_Texto_
══════════

É farto o repertório de frases e historinhas daquela redação, não raro banhadas em maldade inteligente. Por escrito, ninguém superaria o carioca Telmo Martino, que em sua coluna no JT, durante anos, a partir de 1972, distribuiu finíssimas alfinetadas, visando sobretudo às caricatas “turmas” a que deu nomes, quase todos autoexplicativos: “poncho-e-conga”, “barba-e-bolsa”, “tempura-e-mesura”, “scala-e-escarola”, “quibe-e-quilate”, “kosher-e-kibutz”. É espantoso que Telmo, fino no trato mas corrosivo na escrita, tenha atravessado anos de São Paulo sem mais que um chute no traseiro desferido pelo poeta Mário Chamie.

Vá aqui uma historinha dele. No dia em que chegou à redação (a esta altura, no 6º andar, de onde decolaria em 1976 rumo à Marginal do Tietê, Telmo, tímido e desambientado, aceitou convite para sentar-se ao lado de Flávio Márcio, ótimo jornalista (que morreria jovem, em 1979), enquanto ele diagramava uma página. Pelas tantas, em seu esforço para impressionar o recém-chegado, Flávio declarou que “gostaria mesmo é de ser uma puta internacional” – ao que o colunista retrucou: “Uê, viaja…”.

══════════

_O que fazer_
1 - Transforme toda a listagem abaixo em uma lista numerada, sem as linhas em branco, e deixe as imagens de fora da resposta.
2 - Continue o texto sobre Telmo Martino a partir da última frase.

_Listagem fornecida_
══════════

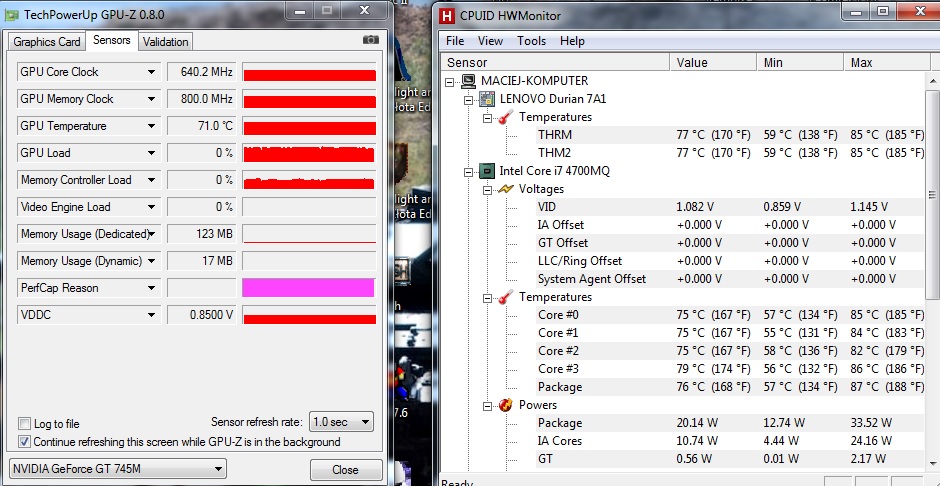Open the Validation tab
This screenshot has width=940, height=487.
tap(165, 42)
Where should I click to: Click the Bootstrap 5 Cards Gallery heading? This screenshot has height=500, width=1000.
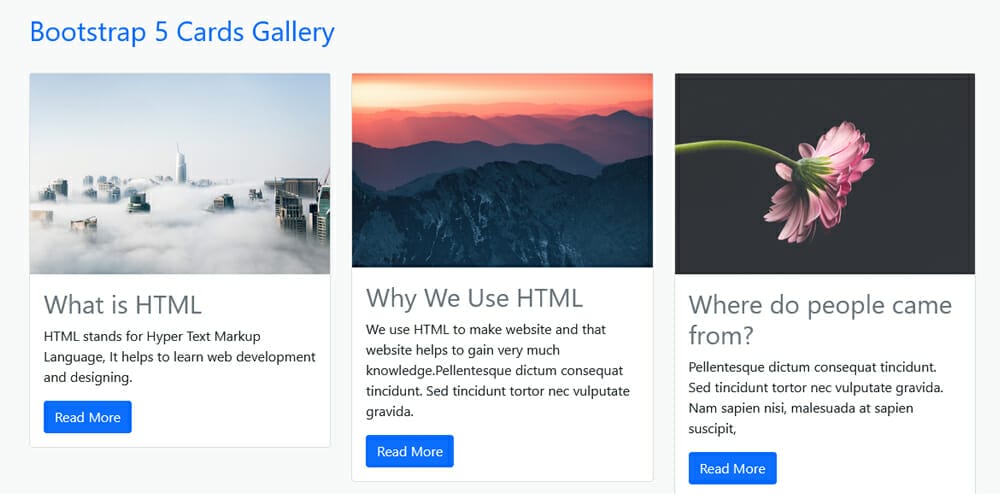coord(182,33)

══════════

_Resultados_
1 -
1. Open the Validation tab
2. This screenshot has width=940, height=487.
3. tap(165, 42)
4. Where should I click to: Click the Bootstrap 5 Cards Gallery heading? This screenshot has height=500, width=1000.
5. coord(182,33)

2 -
A mordacidade de que Telmo foi o suprassumo era um atributo muito apreciado no JT – e não por acaso, já que poucas línguas havia, ali, mais venenosas que a do próprio editor-chefe. Na boca de Murilo Felisberto, o rótulo “filho da puta” podia ser um elogio a quem destilasse artística peçonha. Certa vez, quando lhe contaram que haviam tentado “comprar” um repórter, Murilo perguntou: “Quem?” – e ao ouvir o nome, cravou:

– Vende! Vende!

Muitas histórias daquele que entre nós chamávamos de “Rainha” voltaram à tona no que se escreveu por ocasião de sua morte, em 2007. Como esta declaração, num fechamento em que tudo dava errado:

– Hoje, se tudo correr bem, eu me fodo!

Ainda posso ver sua figura miúda e seca, as costas um pouco curvas, os cabelos precocemente brancos alvoroçados numa carapinha, óculos de aros ovais dourados empoleirados no nariz adunco, sardas pintalgando a pele muito clara – tão clara que inspirou uns versos quando uma febre de haicais gozativos assolou a redação: “O pinto da Rainha/ é branco/ como farinha”. No dia em que fui lhe entregar meu convite de casamento, Murilo o examinou demoradamente – e quando abriu a boca foi para fazer uma crítica tipográfica de minhas bodas. Eu já ia saindo quando me recomendou:

– Não tenha filhos! É o maior problema na hora da separação!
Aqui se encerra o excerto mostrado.